In all my decades of coding and data management, I have never encountered this issue. I don't even know where to start. Clearly, the "save" is altering the file in some way that makes it unusable, but what could it possibly be?

This is my LOAD command: LOAD DATA LOCAL INFILE '/home/[user]/myfile.csv' INTO TABLE temp005 FIELDS TERMINATED BY ',' LINES TERMINATED BY '\n' IGNORE 1 LINES;

JohnCroc
  • 79
  • 1
  • 9

1 Answers1

0

This sounds to me like your file arrived with Windows style line separators \r\n. Then when you wrote it out with your editor it got UNIX-style line endings: just \n. Or maybe vice versa.

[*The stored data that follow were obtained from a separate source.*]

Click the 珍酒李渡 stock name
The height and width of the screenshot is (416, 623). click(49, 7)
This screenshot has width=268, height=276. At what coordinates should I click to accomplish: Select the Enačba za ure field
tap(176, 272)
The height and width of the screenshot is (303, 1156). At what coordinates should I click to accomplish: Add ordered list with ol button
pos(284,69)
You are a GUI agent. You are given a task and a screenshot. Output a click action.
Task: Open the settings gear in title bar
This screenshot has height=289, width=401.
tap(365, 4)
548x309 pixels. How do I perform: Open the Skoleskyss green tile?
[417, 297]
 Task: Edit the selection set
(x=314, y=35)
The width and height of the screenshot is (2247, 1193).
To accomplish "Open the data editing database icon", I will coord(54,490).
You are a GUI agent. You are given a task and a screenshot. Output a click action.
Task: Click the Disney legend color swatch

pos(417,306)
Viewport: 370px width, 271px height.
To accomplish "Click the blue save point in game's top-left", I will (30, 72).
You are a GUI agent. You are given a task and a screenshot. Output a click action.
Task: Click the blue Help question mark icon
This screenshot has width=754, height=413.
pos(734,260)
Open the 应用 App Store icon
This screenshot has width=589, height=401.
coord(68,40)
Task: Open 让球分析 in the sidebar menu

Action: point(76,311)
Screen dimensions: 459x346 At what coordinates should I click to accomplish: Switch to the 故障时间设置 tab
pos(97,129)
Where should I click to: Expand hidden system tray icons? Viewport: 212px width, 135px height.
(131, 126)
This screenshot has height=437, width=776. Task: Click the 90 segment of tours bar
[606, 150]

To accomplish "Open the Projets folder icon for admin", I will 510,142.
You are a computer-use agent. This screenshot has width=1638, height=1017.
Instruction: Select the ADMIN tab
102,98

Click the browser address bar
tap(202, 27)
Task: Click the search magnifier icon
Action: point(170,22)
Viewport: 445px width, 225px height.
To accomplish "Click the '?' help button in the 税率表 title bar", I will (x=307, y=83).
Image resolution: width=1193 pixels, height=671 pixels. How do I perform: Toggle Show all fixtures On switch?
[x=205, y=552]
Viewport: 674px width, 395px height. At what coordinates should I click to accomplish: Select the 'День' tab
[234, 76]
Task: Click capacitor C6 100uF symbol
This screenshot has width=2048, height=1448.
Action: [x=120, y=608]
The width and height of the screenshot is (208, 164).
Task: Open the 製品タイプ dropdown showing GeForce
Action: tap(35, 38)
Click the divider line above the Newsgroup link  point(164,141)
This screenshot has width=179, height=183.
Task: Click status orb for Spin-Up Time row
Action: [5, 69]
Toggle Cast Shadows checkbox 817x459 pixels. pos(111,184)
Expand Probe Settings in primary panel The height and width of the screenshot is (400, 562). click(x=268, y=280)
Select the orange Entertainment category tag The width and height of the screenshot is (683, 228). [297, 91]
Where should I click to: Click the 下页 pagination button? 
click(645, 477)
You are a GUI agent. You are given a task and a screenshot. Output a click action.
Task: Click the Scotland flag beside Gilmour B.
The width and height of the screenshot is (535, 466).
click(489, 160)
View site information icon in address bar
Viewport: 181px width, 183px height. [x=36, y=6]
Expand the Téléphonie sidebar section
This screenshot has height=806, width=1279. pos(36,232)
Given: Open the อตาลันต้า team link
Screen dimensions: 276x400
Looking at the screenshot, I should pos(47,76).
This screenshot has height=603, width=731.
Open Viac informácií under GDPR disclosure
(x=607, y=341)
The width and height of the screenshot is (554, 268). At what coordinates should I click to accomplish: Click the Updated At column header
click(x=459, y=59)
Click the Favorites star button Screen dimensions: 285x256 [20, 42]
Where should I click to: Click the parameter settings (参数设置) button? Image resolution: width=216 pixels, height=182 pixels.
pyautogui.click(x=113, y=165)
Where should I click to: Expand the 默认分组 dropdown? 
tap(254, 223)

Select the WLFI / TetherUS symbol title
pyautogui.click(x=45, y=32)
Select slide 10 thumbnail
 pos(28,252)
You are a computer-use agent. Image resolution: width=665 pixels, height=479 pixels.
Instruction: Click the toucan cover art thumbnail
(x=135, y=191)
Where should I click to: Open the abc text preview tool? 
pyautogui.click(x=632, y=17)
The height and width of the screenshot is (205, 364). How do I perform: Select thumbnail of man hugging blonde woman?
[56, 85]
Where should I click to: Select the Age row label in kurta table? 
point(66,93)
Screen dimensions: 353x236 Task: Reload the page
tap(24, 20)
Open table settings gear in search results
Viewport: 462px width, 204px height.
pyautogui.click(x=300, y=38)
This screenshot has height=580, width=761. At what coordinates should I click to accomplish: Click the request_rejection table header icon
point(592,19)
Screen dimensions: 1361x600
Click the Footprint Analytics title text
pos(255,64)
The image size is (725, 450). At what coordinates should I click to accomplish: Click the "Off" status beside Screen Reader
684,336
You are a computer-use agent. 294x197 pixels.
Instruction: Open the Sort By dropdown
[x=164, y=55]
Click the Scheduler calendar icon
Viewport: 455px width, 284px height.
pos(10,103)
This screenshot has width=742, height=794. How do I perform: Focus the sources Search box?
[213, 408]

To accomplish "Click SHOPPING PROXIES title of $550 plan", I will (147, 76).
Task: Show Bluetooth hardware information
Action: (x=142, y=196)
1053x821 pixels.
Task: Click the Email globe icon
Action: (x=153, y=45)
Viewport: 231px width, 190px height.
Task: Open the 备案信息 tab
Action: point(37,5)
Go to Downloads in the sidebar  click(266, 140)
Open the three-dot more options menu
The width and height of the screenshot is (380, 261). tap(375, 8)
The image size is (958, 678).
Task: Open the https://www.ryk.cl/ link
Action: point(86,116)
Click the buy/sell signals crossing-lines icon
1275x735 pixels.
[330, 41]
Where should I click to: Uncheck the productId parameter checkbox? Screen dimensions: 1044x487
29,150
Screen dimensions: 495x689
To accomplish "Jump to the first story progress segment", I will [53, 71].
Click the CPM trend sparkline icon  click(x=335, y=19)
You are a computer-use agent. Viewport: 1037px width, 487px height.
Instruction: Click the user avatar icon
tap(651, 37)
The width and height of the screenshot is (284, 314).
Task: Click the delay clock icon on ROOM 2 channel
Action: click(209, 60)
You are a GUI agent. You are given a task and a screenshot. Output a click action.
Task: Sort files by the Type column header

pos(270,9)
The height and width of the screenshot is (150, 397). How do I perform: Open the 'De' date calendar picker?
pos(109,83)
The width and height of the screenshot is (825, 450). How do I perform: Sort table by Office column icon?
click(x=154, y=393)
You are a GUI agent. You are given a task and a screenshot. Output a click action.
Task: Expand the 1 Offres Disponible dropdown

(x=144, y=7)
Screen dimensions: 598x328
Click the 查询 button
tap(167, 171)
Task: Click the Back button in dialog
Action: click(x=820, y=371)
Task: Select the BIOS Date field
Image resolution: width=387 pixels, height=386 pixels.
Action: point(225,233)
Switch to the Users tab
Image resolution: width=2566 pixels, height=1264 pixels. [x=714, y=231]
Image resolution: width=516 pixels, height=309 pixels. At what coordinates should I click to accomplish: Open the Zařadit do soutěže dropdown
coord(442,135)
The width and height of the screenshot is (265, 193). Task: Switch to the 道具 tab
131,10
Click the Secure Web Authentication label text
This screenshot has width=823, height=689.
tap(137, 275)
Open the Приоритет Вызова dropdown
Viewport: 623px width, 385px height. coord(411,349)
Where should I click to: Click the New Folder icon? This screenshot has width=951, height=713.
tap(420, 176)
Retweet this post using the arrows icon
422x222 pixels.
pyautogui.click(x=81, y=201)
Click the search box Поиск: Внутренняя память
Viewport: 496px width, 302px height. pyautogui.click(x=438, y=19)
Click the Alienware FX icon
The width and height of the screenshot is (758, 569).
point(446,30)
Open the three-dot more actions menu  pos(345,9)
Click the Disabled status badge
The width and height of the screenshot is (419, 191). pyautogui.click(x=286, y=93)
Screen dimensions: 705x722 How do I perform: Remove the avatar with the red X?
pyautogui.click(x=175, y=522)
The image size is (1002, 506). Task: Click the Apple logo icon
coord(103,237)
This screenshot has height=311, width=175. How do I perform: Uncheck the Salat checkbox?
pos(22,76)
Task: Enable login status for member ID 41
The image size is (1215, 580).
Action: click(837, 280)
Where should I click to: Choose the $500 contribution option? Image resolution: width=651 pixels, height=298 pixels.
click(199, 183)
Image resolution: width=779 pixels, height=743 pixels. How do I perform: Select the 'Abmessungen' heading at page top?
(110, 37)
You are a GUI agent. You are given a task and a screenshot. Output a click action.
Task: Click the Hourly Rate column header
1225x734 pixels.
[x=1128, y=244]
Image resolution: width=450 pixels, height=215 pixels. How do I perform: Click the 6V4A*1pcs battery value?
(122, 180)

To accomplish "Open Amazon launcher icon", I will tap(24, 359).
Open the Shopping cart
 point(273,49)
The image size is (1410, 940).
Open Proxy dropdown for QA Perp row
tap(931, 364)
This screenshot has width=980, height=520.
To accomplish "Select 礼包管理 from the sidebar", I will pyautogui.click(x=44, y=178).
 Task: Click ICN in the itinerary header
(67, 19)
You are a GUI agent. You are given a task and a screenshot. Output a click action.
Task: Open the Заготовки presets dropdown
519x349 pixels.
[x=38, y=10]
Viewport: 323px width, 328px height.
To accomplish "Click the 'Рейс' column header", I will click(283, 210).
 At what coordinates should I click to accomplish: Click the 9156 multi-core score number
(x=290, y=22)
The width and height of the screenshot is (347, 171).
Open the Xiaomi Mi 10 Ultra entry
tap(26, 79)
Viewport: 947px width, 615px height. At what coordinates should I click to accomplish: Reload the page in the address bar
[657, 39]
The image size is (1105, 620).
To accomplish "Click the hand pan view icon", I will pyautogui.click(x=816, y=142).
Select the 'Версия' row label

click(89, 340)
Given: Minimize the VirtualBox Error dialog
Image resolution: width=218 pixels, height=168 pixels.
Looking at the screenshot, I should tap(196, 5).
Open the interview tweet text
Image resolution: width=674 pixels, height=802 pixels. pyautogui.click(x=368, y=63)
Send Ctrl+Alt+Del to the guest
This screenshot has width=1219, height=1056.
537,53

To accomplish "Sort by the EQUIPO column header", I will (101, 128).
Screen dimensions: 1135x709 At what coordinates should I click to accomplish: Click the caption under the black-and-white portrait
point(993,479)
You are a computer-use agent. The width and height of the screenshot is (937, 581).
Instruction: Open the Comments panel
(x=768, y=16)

You should be able to tell by looking at before-and-after byte counts for the file.

Or you may be able to use an editor that has a way to show no printable characters. Notepad++ does that.

At any rate, figure out how to tell your editor to leave the line endings unchanged and you should be good to go.

Or change LINES TERMINATED BY '\r\n' to LINES TERMINATED BY '\n' in your LOAD DATA INFILE command.

Edit linux has tools to change line endings. Here's info. How to convert Windows end of line in Unix end of line (CR/LF to LF)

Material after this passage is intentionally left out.